The client will change positions frequently throughout the procedure. Explanation: It is essential that the client understands that cooperation is essential in changing positions throughout the procedure to prevent injury of the gastrointestinal tract. All of the other options are also correct but do not carry a risk for injury if not completed.

A client with a gastrojejunostomy is beginning to take solid food. Which finding would lead the nurse to suspect that the client is experiencing dumping syndrome? Dry skin Slowed heart beat Diarrhea Hyperglycemia

Diarrhea Explanation: Clients with a gastrojejunostomy are at risk for developing the dumping syndrome when they begin to take solid food. This syndrome produces weakness, dizziness, sweating, palpitations, abdominal cramps, and diarrhea, which result from the rapid emptying (dumping) of large amounts of hypertonic chyme (a liquid mass of partly digested food) into the jejunum. This concentrated solution in the gut draws fluid from the circulating blood into the intestine, causing hypovolemia. The drop in blood pressure can produce syncope. As the syndrome progresses, the sudden appearance of carbohydrates in the jejunum stimulates the pancreas to secrete excessive amounts of insulin, which in turn causes hypoglycemia.

The primary nursing intervention that will control swelling while treating a musculoskeletal injury is: Apply cold (moist or dry). Immobilize the injured area. Elevate the affected area. Apply an elastic compression bandage.

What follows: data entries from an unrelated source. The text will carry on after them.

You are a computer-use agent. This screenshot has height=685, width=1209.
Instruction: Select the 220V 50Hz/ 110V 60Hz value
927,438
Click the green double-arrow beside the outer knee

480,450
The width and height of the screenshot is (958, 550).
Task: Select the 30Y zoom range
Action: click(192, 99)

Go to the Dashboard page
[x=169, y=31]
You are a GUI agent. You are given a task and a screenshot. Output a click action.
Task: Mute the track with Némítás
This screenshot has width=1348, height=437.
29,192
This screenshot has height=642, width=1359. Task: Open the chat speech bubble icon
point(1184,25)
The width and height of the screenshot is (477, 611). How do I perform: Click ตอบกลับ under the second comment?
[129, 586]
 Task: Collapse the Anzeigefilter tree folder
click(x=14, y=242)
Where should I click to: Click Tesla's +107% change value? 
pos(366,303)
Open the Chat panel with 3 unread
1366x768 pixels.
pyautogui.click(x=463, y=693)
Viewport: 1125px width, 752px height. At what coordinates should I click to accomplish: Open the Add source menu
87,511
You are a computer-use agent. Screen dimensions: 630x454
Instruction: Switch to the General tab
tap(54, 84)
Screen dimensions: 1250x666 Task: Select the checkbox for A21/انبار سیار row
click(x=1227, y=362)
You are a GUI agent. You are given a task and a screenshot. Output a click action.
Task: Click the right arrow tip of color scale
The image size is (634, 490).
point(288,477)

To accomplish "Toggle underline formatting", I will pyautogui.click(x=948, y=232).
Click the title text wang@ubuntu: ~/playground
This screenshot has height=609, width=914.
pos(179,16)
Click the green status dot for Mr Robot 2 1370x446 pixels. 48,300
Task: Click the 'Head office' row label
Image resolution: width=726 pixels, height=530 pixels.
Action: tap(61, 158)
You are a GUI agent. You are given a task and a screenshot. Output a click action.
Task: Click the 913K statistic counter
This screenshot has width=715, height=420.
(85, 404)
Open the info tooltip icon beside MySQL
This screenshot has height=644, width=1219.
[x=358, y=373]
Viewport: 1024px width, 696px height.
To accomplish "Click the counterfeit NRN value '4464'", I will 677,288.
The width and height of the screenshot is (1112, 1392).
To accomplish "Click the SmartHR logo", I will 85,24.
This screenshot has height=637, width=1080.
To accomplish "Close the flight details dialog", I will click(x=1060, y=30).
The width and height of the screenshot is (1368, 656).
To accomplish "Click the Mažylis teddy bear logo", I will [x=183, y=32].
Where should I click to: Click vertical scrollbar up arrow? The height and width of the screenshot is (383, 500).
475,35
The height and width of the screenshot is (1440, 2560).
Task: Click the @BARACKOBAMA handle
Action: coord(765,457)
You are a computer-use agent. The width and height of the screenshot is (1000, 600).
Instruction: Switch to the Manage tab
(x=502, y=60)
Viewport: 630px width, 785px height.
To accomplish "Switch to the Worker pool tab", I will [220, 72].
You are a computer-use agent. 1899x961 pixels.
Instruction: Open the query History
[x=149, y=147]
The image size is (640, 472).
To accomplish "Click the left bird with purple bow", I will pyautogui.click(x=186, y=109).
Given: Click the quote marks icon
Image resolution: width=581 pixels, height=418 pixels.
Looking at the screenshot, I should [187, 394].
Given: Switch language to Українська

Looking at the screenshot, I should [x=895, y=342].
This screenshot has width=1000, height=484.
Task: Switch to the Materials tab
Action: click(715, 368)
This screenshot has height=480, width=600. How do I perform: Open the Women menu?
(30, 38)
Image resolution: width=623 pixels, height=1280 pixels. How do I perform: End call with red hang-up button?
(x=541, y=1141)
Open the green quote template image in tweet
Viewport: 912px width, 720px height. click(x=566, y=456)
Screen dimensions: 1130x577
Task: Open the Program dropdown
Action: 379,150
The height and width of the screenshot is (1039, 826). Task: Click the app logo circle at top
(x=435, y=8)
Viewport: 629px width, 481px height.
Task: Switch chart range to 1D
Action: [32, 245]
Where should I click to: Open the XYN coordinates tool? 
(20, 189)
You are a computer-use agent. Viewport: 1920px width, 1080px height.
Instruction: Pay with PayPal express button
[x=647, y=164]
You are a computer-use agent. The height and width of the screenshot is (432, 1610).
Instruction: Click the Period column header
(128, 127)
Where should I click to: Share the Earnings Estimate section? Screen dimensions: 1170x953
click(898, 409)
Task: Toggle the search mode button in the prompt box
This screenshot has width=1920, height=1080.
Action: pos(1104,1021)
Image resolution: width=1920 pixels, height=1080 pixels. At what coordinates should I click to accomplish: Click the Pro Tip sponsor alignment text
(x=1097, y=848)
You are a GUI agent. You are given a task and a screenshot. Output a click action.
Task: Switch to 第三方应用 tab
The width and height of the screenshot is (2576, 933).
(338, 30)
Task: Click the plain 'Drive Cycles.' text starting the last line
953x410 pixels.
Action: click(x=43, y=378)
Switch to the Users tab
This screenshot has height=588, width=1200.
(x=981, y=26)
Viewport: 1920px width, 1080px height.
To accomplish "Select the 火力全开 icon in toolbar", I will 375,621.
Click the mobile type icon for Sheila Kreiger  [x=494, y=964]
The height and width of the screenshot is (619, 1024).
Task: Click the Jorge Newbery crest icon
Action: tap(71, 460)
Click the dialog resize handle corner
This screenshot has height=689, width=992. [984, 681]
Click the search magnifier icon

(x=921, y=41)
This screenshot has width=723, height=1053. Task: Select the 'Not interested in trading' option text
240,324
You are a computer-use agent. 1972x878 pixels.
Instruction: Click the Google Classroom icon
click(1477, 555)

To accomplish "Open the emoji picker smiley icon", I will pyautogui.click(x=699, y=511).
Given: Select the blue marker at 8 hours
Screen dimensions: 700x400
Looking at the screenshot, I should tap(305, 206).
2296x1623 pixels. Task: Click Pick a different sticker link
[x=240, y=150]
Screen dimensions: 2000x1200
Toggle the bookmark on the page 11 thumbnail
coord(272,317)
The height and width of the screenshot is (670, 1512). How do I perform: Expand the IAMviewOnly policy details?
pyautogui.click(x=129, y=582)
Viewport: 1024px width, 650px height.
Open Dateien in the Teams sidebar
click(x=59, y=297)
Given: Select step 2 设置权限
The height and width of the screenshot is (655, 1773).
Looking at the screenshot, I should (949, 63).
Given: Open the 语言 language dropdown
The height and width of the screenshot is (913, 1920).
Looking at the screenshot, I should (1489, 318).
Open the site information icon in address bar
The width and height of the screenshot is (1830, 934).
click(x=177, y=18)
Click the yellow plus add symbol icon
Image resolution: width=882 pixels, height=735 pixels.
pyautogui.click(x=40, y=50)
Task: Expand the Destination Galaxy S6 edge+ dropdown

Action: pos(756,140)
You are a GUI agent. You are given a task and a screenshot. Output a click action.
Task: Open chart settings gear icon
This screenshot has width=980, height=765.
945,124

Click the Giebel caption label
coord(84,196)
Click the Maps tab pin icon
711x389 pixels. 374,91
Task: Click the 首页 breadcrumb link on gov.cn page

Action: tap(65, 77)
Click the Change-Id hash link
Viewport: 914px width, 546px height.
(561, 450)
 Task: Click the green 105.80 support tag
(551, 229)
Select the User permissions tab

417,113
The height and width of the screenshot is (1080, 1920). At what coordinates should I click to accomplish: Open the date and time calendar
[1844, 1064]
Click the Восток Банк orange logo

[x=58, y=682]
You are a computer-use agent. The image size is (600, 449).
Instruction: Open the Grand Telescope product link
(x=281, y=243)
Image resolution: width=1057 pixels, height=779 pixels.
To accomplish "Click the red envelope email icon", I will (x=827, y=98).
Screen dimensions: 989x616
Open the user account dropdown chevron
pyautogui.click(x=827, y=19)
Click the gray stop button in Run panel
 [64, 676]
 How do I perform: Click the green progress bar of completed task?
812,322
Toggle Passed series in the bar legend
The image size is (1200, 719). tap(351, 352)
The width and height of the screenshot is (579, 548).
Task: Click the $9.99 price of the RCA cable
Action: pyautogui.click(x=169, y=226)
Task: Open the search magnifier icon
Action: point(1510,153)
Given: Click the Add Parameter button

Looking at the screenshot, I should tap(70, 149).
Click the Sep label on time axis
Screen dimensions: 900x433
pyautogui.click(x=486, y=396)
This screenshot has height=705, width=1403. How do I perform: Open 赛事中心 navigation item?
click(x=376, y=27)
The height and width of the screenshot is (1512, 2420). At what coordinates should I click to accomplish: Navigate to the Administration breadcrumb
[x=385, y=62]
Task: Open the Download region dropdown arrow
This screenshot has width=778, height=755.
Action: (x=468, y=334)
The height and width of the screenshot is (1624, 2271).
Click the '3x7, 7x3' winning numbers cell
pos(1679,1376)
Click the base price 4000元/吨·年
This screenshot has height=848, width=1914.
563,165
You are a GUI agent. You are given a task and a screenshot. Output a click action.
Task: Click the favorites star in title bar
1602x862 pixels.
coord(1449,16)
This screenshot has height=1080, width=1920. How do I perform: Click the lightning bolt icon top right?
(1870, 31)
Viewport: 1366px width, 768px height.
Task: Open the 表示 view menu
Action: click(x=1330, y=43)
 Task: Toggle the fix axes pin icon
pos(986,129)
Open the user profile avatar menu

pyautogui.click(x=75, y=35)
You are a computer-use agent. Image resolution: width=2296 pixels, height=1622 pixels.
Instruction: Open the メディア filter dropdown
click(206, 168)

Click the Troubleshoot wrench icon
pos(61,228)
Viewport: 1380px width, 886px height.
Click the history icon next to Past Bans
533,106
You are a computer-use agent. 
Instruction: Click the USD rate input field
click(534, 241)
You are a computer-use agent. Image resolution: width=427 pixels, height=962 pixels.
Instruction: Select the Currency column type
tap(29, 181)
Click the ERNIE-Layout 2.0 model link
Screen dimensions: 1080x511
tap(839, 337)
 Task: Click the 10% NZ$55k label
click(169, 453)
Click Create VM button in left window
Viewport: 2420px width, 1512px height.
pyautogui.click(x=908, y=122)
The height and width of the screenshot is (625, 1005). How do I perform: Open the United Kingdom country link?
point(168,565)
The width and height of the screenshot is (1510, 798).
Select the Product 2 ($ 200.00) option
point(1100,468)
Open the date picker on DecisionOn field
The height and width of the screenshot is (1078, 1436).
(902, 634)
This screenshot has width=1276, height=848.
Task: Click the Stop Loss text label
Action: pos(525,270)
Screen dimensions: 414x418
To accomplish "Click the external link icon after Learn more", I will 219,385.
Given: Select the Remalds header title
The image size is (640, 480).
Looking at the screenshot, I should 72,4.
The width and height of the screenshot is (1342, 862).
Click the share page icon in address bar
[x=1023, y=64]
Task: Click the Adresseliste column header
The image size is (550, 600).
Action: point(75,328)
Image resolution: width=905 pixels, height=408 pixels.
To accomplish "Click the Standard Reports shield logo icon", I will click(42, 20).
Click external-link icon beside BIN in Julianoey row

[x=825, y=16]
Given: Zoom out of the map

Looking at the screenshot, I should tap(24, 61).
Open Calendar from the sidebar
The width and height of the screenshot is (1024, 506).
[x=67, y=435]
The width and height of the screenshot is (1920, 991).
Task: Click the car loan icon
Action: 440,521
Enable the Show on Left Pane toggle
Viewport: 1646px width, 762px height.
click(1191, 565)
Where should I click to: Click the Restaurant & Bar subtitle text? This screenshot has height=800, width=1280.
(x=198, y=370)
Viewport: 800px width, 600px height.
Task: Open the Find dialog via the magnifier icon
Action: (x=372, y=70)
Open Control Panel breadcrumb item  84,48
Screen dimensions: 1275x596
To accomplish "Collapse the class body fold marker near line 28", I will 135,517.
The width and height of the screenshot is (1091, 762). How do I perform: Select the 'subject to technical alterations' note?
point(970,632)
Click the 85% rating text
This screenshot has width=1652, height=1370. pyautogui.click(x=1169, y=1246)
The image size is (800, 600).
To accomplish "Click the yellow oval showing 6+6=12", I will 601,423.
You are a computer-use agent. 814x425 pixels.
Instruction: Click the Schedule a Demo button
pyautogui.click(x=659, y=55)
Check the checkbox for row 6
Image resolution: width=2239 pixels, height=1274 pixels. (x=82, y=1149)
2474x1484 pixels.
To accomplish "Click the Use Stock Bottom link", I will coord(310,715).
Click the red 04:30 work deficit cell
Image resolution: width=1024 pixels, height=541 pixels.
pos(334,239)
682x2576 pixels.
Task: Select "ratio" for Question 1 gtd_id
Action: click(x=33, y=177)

Elevate the affected area. Explanation: Elevation is used to control swelling. It is facilitated by cold, immobilization, and compression. Refer to Box 42-1 in the text.

The nurse is providing instructions to a client scheduled for a gastroscopy. What should the nurse be sure to include in the instructions? Select all that apply. The client must fast for 8 hours before the examination. The throat will be sprayed with a local anesthetic. After gastroscopy, the client cannot eat or drink until the gag reflex returns (1 to 2 hours). The health care provider will be able to determine if there is a presence of bowel disease. The client must have bowel cleansing prior to the procedure.

The client must fast for 8 hours before the examination. The throat will be sprayed with a local anesthetic. After gastroscopy, the client cannot eat or drink until the gag reflex returns (1 to 2 hours). Explanation: The client should be NPO for 8 hours prior to the examination. Before the introduction of the endoscope, the client is given a local anesthetic gargle or spray. Midazolam (Versed), a sedative that provides moderate sedation with loss of the gag reflex and relieves anxiety during the procedure, is administered. Temporary loss of the gag reflex is expected; after the client's gag reflex has returned, lozenges, saline gargle, and oral analgesic agents may be offered to relieve minor throat discomfort.

A nurse is reviewing a client's laboratory results. Which laboratory study is most relevant to treating a client who has sustained a pelvic fracture? Urine myoglobin Urinalysis Type and crossmatch Serum ethanol

Type and crossmatch Explanation: Because of the rich blood supply to the pelvis, fractures to this area can result in significant blood loss. Type and crossmatch is a priority laboratory test in preparing for fluid replacement. Urine isn't commonly analyzed for myoglobin with this injury unless the mechanism was a crush injury; even then, urinalysis isn't as high a priority as type and crossmatch. Urinalysis and serum ethanol, although part of a trauma workup, aren't relevant to treatment of a pelvic fracture.